A foreclosure is a serious legal proceeding in which the homeowner is in the process of having their home taken away from them. Because of this, courts generally pay a great deal of attention to foreclosure proceedings and make sure that all parties perform to the strict letter of the law. While a foreclosure usually indicates that the individual is unable to continue to pay the promissory note or mortgage on their property, it does not necessarily always lead to an individual losing their home. In order to foreclose on a property the lender must strictly follow all foreclosure requirements according to state law. If the lender violates this process, it provides grounds for the homeowner to stop the foreclosure process.
Generally, the lender must follow specific steps to initiate, follow through, and finalize a foreclosure.
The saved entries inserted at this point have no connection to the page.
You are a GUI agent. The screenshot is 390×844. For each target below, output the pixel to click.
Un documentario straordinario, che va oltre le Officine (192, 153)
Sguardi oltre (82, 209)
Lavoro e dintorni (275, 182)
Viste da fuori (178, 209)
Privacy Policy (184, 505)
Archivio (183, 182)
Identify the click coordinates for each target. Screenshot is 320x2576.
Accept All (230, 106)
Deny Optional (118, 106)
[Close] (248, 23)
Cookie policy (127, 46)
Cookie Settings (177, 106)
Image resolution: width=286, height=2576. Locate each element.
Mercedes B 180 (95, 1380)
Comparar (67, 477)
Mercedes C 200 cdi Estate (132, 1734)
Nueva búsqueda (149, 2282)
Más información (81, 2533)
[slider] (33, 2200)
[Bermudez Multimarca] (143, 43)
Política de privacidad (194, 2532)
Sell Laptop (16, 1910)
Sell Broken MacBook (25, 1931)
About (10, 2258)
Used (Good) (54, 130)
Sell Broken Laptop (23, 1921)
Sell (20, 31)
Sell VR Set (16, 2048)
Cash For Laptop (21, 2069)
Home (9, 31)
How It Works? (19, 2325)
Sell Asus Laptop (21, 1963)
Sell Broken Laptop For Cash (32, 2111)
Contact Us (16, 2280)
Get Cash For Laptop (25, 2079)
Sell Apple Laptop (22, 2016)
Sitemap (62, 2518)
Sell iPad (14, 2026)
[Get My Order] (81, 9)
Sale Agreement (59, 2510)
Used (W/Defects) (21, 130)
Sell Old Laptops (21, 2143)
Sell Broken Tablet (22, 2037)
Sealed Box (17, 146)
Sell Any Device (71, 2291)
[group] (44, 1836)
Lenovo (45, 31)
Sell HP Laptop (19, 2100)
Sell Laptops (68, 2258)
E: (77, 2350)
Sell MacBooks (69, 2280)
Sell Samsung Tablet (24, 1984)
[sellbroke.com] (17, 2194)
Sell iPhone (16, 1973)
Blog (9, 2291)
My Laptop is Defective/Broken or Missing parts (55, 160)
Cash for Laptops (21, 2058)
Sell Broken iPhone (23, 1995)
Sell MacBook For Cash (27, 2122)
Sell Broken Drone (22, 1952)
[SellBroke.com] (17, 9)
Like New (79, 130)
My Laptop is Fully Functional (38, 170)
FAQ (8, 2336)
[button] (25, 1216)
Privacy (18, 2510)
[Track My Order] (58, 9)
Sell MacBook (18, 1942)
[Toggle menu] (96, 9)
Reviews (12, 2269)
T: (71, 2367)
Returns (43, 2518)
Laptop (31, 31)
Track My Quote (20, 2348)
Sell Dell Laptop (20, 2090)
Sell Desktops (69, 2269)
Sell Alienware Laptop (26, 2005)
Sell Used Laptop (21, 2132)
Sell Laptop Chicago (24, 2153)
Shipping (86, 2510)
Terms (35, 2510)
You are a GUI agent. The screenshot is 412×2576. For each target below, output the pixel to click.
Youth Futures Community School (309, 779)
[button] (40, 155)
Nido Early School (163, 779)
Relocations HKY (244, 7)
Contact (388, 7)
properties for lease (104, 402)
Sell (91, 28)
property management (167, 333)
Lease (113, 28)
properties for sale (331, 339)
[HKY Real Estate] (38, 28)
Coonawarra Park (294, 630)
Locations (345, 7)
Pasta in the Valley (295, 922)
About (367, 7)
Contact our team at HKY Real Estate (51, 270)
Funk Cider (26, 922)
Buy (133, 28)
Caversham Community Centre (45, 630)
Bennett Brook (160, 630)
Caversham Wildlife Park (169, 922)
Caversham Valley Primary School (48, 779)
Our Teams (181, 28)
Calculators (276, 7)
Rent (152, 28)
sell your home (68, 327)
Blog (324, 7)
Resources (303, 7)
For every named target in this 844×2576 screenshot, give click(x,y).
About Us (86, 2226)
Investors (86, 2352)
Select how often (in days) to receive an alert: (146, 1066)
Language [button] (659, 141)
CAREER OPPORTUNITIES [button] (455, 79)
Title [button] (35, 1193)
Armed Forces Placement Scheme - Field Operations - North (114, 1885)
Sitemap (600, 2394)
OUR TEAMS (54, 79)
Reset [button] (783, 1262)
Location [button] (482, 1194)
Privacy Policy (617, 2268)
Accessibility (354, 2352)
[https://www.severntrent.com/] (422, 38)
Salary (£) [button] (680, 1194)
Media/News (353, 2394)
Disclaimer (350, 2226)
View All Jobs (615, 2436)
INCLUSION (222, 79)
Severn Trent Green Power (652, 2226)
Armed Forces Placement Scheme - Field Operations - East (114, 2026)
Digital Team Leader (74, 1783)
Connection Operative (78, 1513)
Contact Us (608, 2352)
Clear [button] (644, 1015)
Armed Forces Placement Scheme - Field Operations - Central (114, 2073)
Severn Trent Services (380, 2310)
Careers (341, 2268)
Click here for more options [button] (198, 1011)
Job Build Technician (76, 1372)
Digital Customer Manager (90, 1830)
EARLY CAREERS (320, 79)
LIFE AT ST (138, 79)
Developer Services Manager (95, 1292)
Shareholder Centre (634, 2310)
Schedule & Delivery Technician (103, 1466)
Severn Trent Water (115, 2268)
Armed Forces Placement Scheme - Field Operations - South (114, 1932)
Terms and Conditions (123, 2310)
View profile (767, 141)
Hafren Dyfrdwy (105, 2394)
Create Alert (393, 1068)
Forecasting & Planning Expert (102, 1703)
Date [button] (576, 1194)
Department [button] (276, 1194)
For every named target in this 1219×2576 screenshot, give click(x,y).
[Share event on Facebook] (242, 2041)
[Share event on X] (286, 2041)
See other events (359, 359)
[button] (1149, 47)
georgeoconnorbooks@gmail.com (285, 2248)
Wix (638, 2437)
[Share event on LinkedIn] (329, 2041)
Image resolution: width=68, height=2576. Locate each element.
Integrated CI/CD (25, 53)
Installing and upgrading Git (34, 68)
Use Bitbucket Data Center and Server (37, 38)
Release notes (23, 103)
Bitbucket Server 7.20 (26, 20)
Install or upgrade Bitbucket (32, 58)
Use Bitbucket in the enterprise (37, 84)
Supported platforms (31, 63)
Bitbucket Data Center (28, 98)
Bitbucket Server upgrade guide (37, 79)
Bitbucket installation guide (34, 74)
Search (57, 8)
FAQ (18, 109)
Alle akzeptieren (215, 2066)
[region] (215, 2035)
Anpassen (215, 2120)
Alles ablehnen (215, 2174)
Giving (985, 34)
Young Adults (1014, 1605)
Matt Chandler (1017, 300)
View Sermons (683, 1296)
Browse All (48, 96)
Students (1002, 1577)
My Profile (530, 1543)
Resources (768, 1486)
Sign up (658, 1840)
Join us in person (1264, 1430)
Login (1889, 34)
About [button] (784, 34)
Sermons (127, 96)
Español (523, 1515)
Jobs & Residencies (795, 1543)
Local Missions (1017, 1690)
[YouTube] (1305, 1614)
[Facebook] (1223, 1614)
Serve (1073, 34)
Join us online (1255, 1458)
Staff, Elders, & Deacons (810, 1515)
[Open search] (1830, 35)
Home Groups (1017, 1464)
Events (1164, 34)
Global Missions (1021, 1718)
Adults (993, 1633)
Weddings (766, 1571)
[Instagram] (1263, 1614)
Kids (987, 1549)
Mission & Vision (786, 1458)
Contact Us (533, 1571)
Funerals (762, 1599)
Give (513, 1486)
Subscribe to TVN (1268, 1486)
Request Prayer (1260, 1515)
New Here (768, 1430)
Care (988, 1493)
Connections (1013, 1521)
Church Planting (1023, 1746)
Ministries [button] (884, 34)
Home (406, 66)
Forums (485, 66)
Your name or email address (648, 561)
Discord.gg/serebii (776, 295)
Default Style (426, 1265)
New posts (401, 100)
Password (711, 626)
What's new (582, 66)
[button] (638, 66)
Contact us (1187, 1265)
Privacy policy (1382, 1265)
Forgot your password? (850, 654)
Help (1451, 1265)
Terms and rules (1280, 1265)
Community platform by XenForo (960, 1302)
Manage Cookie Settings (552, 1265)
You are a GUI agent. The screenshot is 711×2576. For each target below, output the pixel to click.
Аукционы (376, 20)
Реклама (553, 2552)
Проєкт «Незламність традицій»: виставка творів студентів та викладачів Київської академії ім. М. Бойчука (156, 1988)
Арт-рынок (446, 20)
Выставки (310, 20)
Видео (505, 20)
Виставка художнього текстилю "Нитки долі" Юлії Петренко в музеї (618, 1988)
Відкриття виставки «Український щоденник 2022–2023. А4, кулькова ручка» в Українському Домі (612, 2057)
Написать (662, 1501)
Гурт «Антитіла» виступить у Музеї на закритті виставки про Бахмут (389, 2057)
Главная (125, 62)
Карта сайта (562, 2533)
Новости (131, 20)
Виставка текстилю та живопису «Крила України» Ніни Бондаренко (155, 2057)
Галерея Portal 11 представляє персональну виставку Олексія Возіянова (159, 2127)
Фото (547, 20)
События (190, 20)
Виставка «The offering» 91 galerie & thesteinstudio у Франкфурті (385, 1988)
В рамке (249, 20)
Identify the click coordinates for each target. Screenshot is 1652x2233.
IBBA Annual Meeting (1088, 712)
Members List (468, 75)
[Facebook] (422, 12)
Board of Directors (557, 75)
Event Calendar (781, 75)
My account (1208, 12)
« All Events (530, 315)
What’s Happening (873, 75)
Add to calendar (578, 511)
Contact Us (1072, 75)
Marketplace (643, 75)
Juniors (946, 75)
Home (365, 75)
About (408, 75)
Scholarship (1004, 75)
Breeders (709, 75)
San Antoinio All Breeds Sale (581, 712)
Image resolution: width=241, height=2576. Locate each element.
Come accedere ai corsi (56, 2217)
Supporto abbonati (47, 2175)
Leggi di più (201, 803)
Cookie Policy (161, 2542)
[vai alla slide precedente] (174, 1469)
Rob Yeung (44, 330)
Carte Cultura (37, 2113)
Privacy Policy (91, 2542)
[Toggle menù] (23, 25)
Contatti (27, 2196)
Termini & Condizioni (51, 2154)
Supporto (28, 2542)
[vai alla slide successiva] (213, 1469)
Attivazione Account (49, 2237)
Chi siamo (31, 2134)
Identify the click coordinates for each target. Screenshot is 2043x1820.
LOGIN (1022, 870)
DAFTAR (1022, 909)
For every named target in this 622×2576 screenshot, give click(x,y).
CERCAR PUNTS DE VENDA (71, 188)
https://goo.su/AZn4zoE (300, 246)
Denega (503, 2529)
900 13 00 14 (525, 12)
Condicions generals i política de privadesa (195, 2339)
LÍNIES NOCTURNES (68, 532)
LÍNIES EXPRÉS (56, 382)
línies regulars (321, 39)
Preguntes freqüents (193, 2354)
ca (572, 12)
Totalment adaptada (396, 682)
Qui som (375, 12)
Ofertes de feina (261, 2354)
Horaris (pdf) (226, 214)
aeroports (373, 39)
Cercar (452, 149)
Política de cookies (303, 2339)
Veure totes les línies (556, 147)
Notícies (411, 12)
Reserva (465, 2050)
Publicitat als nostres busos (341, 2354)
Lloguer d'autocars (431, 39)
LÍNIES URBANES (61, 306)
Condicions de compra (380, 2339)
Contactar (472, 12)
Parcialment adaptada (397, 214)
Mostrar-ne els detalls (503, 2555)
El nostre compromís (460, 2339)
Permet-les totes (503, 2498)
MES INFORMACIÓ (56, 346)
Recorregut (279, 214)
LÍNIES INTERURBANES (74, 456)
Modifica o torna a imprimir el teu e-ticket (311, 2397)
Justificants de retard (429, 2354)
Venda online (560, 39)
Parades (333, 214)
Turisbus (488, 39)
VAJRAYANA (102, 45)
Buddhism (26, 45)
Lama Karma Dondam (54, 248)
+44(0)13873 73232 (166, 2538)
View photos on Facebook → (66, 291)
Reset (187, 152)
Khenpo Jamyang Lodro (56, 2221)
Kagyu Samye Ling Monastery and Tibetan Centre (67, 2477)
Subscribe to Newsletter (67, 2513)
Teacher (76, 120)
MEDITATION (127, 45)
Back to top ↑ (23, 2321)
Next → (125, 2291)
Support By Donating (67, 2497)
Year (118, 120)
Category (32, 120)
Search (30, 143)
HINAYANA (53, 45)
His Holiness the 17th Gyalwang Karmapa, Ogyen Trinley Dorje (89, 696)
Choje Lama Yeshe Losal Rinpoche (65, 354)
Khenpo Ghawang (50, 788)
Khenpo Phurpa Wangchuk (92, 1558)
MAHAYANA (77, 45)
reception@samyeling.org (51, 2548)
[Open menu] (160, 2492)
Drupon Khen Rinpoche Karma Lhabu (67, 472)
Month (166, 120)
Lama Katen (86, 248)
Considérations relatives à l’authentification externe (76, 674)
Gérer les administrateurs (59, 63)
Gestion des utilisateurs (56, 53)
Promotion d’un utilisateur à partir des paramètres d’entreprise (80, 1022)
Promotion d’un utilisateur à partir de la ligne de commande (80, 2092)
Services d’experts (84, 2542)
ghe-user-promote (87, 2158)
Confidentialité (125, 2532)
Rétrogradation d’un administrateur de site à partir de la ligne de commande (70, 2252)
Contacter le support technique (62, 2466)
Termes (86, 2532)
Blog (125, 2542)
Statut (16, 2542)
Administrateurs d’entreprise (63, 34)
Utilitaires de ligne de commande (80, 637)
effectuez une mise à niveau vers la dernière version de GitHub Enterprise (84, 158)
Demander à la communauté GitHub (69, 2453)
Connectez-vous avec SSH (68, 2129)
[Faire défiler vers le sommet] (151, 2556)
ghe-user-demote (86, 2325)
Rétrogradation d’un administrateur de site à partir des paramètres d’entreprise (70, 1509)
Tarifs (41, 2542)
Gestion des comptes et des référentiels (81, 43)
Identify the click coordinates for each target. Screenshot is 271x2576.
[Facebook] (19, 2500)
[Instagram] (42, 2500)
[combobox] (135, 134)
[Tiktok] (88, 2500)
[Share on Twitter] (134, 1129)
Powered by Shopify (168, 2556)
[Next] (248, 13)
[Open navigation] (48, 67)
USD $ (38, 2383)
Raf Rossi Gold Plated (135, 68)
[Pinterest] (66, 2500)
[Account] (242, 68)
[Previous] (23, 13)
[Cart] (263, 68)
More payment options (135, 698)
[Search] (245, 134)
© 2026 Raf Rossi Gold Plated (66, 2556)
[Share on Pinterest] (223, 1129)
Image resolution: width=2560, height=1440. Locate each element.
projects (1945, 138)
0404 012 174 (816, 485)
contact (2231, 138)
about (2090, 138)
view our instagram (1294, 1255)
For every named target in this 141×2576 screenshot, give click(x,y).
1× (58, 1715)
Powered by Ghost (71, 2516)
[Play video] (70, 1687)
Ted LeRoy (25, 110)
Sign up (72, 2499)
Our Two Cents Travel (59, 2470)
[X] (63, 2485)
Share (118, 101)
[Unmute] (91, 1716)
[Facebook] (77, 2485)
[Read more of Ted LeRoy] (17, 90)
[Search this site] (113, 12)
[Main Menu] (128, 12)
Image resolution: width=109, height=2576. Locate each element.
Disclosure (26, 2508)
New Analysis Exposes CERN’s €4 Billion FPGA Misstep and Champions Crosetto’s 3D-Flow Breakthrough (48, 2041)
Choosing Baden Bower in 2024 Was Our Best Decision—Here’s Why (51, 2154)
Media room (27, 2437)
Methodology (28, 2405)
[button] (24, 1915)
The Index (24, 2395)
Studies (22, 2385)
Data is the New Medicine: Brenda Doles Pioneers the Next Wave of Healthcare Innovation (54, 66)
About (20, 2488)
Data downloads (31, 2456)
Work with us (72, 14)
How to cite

Initially, a lender must typically inform the homeowner about their options for mediation regarding missed payments on the mortgage or promissory note. The lender also must provide the homeowner with referrals to counseling agencies and legal programs that provide options to avoid foreclosure, depending on the particular state the foreclosure is being initiated in. Failure to follow the specific guidelines set forth by state law may allow the homeowner to challenge the foreclosure.
The next step in the foreclosure process requires the lender to send a breach letter to the homeowner informing them that they are in default of their loan or promissory note. The breach letter will detail the actual default, what is required to cure the default, the date by which this action must occur, and that failure to do so will result in the sale of the property. Once the breach letter has been sent, the lender must provide a notice that details the timeline of the foreclosure, which will include all of the important milestones and their dates as the foreclosure process proceeds up until the actual time of sale.
All notices that the lender is required to deliver generally must contain specific information as well as specific time limits that give the homeowner all of the information they might need to cure the default at any time during the foreclosure proceeding. It is important to note that at any time during a foreclosure, the homeowner has the option to repay the outstanding balance on the mortgage or promissory note which will immediately cure the default and stop foreclosure proceedings.
Depending on the specific requirements of the state law, if the lender does not follow each particular procedure exactly as it is set forth in the law or violates strict timelines in any way, the homeowner may have the opportunity to force the lender to restart the foreclosure proceedings. While this will not prevent eventual foreclosure from occurring, it can buy a homeowner the time they need to get back on their feet financially and get current with their mortgage or promissory note. Homeowners should always be aware of their rights during foreclosure proceedings and consult with an attorney if they feel that the lender has failed to adhere to the requirements set forth by the law covering foreclosure proceedings.